The habitat that the portal led to might have had a terrestrial environment, but visually Yirella found it disorienting. She’d been expecting to come out in one of the many larger cylindrical particles that the fleet’s sensors had found in the ring. But Immanueel had said: We built a habitat for you.

Should’ve paid attention.

The portal opened onto a wide plaza of stone slabs. Their surface was infused with lichen blooms, while moss was packed tight in the cracks. They looked old, as if they’d been laid many decades ago, if not longer. But then, ordinarily, she would have thought the thick woodland of bald cypress and oak trees surrounding the plaza must have been well over a century old, given their size. Whatever fast-grow genetic tweaks had been made to their seeds had produced an authentically ancient-looking biosphere. We could have done with that on Vayan.

On the other side of the plaza from the portal was a disc-shaped building, suspended thirty metres off the ground on fluted columns. The supports were twirled by wisteria trunks almost as thick as the nearby trees. They swamped the building, decorating it in deep violet flower clusters so that only the disc’s window band rim was visible. It left her with the impression of something sacred that had been abandoned to nature, like one of old Earth’s pre-industrial temples.

Finally, her subconscious hauled her gaze up beyond the tree canopy so she was looking along the bulk of the habitat. A frown crept onto her face. The cylinder bent along its length – a long curve that put the endcaps out of direct sight. So . . . considerably longer than any of those cylinders the fleet had categorized orbiting the neutron star. It took a moment for her to work out what was wrong with what she was seeing. She was standing on the floor of a cylinder with a landscape curving above her in defiance of any planetary geography, its apex hidden behind an axial strand of glaring light. It was the typical layout of big human habitats like Sisaket, which they’d left behind at the start of the FinalStrike flight. Such habitats rotated around their long axis to provide Coriolis gravity on the floor of the shell – except this wasn’t a simple cylindrical geometry. Instead she was standing inside a tube that circled around on itself to form a toroid, so it couldn’t be rotating around the axial sun tube.
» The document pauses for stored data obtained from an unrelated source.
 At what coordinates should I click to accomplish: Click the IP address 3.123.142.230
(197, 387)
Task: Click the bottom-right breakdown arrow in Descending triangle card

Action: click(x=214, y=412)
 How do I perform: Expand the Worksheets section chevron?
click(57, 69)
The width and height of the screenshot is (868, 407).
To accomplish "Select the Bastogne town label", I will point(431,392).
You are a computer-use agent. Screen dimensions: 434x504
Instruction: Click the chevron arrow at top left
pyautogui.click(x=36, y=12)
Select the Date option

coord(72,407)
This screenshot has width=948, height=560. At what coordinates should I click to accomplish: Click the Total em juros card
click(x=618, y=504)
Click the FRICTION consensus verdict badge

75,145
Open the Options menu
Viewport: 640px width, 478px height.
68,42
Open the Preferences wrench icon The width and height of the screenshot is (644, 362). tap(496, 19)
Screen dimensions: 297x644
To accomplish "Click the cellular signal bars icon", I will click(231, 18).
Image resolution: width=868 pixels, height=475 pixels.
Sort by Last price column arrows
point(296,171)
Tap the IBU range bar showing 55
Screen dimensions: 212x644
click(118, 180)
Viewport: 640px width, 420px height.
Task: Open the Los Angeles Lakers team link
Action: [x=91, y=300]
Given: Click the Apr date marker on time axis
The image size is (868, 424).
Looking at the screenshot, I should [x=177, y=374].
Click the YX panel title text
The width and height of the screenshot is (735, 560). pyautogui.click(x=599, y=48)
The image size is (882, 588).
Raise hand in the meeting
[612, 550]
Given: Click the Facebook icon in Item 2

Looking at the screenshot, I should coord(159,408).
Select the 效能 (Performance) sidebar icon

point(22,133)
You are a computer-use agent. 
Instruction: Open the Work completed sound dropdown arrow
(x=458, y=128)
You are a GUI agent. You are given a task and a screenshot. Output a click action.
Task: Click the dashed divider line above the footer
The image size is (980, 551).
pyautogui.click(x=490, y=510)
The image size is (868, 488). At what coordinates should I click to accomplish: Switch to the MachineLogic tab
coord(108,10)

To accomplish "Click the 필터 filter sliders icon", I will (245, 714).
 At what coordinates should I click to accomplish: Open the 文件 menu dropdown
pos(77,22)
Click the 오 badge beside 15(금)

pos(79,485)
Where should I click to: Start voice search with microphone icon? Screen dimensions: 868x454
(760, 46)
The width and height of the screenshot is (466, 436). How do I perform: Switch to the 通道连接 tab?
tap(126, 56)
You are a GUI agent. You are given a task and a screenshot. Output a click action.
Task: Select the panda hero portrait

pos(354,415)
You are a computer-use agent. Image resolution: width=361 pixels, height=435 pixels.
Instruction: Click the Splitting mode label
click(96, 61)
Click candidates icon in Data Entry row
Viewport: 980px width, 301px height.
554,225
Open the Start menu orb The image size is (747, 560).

‘Saints alive,’ she muttered. This is an artificial gravity field. ‘You can manipulate gravity,’ she said to Immanueel.

‘Yes.’

‘Again: impressive.’

‘I would say thank you, but it is you we should be thanking.’

‘How do you see that?’

‘We exist because of you. If we have built something that impresses you, I am pleased. You are the root from which all we are has grown.’

Yirella just knew she’d be blushing. ‘Ah, right.’

She searched around for other neutron star inhabitants, but the only people on the plaza were ones from the fleet still coming through the portal. ‘Where is your delegation?’ she asked.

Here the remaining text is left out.